■ Short exercise 1: In the Stored data records, update the lines starting at the one containing "Task: Open the Arsenal profile avatar" and ending at the one containing "(x=376, y=87)" by replacing "ruler" with "tape". Leave everything else in those lines unchanged, and return only those lines.

The furore over the recent arrest of the cartoonist Bala in Tamil Nadu for critiquing the chief minister, the police…

When humour hurts or shouldn’t

PURICARTOON

The furore over the recent arrest of the cartoonist Bala in Tamil Nadu for critiquing the chief minister, the police commissioner and the collector, it seems, went a little overboard. However, the arrest of the cartoonist, Aseem Trivedi, on charges of sedition some years ago was the exposure of an embarrassing tendency of Indian institutions to clamp down on criticism. Worse even those in authority who pounce on criticism in a cartoonist’s humour, hardly realise that this love of repression is contrary to the democratic principle of freedom of speech.

However, there is no denying that in some cases, the cartoonist’s humour is nothing but an act of aggression. Sometimes it can be really devastating, and instead of producing laughter, it occasions anguish or even trauma.
Six years after the NCERT’s political science textbook, “Indian Constitution at Work”, was introduced in Class XI syllabus, it was vetted by a panel of distinguished academics in 2012. The reason was that a Shankar cartoon that showed Nehru cracking the whip on Dr BR Ambedkar for delaying the Constitution was included in the text. The cartoon drawn in 1949 was found offensive by those who saw themselves as admirers of Ambedkar. In fact, for all its subtlety, the visual could have been avoided without in any way belittling the worth of the text because it was written for students of an impressionable age.

(Stored data)
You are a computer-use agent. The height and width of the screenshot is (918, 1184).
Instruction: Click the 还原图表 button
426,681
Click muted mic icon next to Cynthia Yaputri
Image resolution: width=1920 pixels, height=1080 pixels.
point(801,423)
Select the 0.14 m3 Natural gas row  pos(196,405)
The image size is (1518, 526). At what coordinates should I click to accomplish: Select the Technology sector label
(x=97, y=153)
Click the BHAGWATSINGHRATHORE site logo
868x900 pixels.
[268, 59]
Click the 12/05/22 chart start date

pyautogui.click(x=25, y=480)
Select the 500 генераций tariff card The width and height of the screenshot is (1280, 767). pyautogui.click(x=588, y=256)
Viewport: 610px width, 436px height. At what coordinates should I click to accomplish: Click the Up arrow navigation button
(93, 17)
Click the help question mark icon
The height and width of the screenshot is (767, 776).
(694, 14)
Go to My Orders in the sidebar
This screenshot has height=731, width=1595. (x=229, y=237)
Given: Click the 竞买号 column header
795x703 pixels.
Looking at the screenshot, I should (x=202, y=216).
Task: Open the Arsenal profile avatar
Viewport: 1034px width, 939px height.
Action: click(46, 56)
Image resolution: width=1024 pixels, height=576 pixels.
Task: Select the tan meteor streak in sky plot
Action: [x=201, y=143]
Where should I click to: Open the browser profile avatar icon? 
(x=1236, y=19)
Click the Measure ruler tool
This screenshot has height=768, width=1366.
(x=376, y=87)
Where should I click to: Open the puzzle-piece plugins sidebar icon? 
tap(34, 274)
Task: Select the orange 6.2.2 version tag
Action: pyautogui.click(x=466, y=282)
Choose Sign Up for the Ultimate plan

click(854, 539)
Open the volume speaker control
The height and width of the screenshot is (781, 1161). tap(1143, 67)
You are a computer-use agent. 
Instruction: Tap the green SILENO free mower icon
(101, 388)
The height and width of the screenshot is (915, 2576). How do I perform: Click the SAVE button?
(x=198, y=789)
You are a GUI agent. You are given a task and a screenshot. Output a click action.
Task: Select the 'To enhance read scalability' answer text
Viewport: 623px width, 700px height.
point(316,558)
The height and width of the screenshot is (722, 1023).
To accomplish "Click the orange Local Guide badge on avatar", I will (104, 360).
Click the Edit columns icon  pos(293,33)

■ Short exercise 2: From the article on cartoonists and humor, restate word for word the passage starting at "When humour hurts" and ending at "freedom of speech.".

■ Correct result 1:
Task: Open the Arsenal profile avatar
Viewport: 1034px width, 939px height.
Action: click(46, 56)
Image resolution: width=1024 pixels, height=576 pixels.
Task: Select the tan meteor streak in sky plot
Action: [x=201, y=143]
Where should I click to: Open the browser profile avatar icon? 
(x=1236, y=19)
Click the Measure tape tool
This screenshot has height=768, width=1366.
(x=376, y=87)

■ Correct result 2:
When humour hurts or shouldn’t

PURICARTOON

The furore over the recent arrest of the cartoonist Bala in Tamil Nadu for critiquing the chief minister, the police commissioner and the collector, it seems, went a little overboard. However, the arrest of the cartoonist, Aseem Trivedi, on charges of sedition some years ago was the exposure of an embarrassing tendency of Indian institutions to clamp down on criticism. Worse even those in authority who pounce on criticism in a cartoonist’s humour, hardly realise that this love of repression is contrary to the democratic principle of freedom of speech.